Catching up with Mob Museum executive director Jonathan Ullman
Fri, Oct 5, 2012 (2 p.m.)
Photo: Steve Marcus
The Mob Museum opened on Valentine’s Day, and in the summer, it passed the 100,000 visitors mark. What is your feeling for how the museum has been received so far? It’s been good. We’re excited how positive the guest reaction has been. From our on-site comment cards, 96 percent of responses are good or excellent. We have tremendous ratings on TripAdvisor and Yelp, we’ve been getting great national coverage, and recently won an award from AAA magazine. It’s really thrilling how well-received the product is, knowing that people are learning a lot but at the same time it’s very entertaining, engaging and unique.
As a brand new organization, has that recognition and response been a surprise? I wouldn’t characterize it as surprising. It’s heartening, energizing to get that feedback. The typical first-time visitor doesn’t know what to expect. Most people are not thinking it’s going to be as robust and rich in terms of the amount of information and number of exhibits. It sounds immodest to say but people are typically blown away with the experience.
I’ve heard the same thing, that the Mob Museum is a place you have to go back again and again. We are constantly hearing people say they had no idea how much was here, that they spent two and a half hours and they need to come back. We have locals and members that have literally been here a dozen times already. For the long term, we know we have to continue to add to the experience so that it continues to be, particularly for locals, a place you want to return to. So we are putting a lot of energy and resources into creating special programming like our Speakers Series. That’s something that’s pretty cool because these speakers are the crème de la crème, national figures in their field.
You must be working to generate awareness of your membership program as well. We have single, duo and family memberships. So if you’re a local, it’s 10 bucks to come once, or for 25 bucks you can come back as many times as you want over the course of a year and you’ll receive discounts at our store and for special events like the Speakers Series. And then we have what we classify as donor memberships, which are more oriented to the people that really appreciate what the museum is all about in terms of our educational mission and what we’re trying to do Downtown, helping to add to the vibrancy and revitalization of this area.
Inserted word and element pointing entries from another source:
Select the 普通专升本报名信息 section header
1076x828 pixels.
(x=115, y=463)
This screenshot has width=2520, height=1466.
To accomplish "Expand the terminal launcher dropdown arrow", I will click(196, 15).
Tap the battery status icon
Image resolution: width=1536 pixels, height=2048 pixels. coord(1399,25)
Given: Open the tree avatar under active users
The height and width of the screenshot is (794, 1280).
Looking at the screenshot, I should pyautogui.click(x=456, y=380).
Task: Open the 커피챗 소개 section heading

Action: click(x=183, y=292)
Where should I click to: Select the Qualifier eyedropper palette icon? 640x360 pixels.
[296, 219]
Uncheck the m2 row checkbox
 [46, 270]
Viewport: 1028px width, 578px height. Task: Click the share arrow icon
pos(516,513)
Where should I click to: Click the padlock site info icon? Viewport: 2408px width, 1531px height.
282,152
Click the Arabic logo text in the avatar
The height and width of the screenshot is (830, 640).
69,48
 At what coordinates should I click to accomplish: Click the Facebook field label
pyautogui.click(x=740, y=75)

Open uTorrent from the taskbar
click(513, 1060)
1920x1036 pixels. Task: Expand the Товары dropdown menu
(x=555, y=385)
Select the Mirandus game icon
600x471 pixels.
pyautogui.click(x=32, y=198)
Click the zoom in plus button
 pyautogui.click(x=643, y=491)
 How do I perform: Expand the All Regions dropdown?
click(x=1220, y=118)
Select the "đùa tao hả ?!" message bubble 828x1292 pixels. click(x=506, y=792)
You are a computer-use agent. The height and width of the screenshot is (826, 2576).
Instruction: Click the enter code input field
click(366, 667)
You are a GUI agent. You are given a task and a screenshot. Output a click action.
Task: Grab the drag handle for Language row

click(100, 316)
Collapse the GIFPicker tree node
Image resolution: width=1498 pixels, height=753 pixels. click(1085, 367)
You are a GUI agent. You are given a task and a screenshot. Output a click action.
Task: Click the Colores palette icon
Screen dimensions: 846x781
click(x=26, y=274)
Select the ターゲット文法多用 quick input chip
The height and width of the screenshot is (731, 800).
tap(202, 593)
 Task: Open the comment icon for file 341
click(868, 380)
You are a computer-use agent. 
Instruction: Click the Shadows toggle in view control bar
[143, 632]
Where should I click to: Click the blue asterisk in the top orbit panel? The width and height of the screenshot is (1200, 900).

The timing of the museum’s opening was perfect considering how much is happening Downtown this year. Is there a flip side to that? Is it difficult to stay relevant with so much excitement and so many different developments coming around? We had our time in the limelight when we first opened. We had a remarkable amount of media coverage, and we still get extraordinary coverage, particularly out of market. Just last week there was a great article in the San Francisco Chronicle. Word is still getting out and that’s great, but it’s also really important that the whole area does well. We want to have a bigger-picture view, that all ships will rise. Having the Smith Center open, even if that shifts the spotlight, is really good for Downtown and by virtue, really good for us, just as the opening of the Neon Museum and children’s museum will be. It all adds to the canvas of what Downtown has to offer.
And it will continue, right? Your immediate area will change dramatically when the Lady Luck casino site re-opens. How do you see that playing out? Fifth Street Gaming is as good a neighbor as you could hope for, and we already collaborate on a number of different promotions. One of the challenges we have had is being on the perimeter, so to speak, of the entertainment district of Downtown Las Vegas. From what I understand, the Downtown Grand is set to open up in third quarter or early fourth quarter of next year, and that is going to be a dramatic change, as will the opening of Zappos’ headquarters. To go from having construction on three sides to thousands of people playing and staying, and having that foot traffic, is going to be great.
How do you decide whether to market the Mob Museum to tourists or focus on locals? We are working to find the right balance. So many tourists flood this market, and 65 to 70 percent of our guests are tourists. Over time we think that will grow a little bit. There are definitely niche markets out there. Not to generalize, but it seems that whatever our fascination is with royalty in England, there’s the same amount of their fascination with the mob, and we know it is pronounced across the U.S. But it’s critically important that we reach locals. Remember, the genesis of this is that it’s a city-driven project, and when the federal government gifted this building to the city, the two deed covenants were that the building be rehabilitated and repurposed for a cultural use. The building is one of the only examples of Depression-era neoclassical architectural you can find in Las Vegas, it’s on the National Register of Historical Places, and it’s going to be nominated for Federal Landmark status. We believe this is a treasure to the community and should be a point of pride, something residents are excited about and what to show off to people that come to visit. That’s what a museum should be.
The Mob Museum recently partnered with a local shooting range for a promotion package that allows people to fire 1920s-era guns along with their museum admission. That’s a slightly edgy collaboration. I’m a museum guy. I’ve spent my whole career in nonprofit museums. Las Vegas is a unique market; you have to be creative. And in a museum about organized crime and law enforcement, weapons are part of the story you’re telling. To be successful in this marketplace, we know we won’t compromise on the educational value of the experience or the authenticity of the product we put out there, but at the same time it has to be highly engaging and entertaining.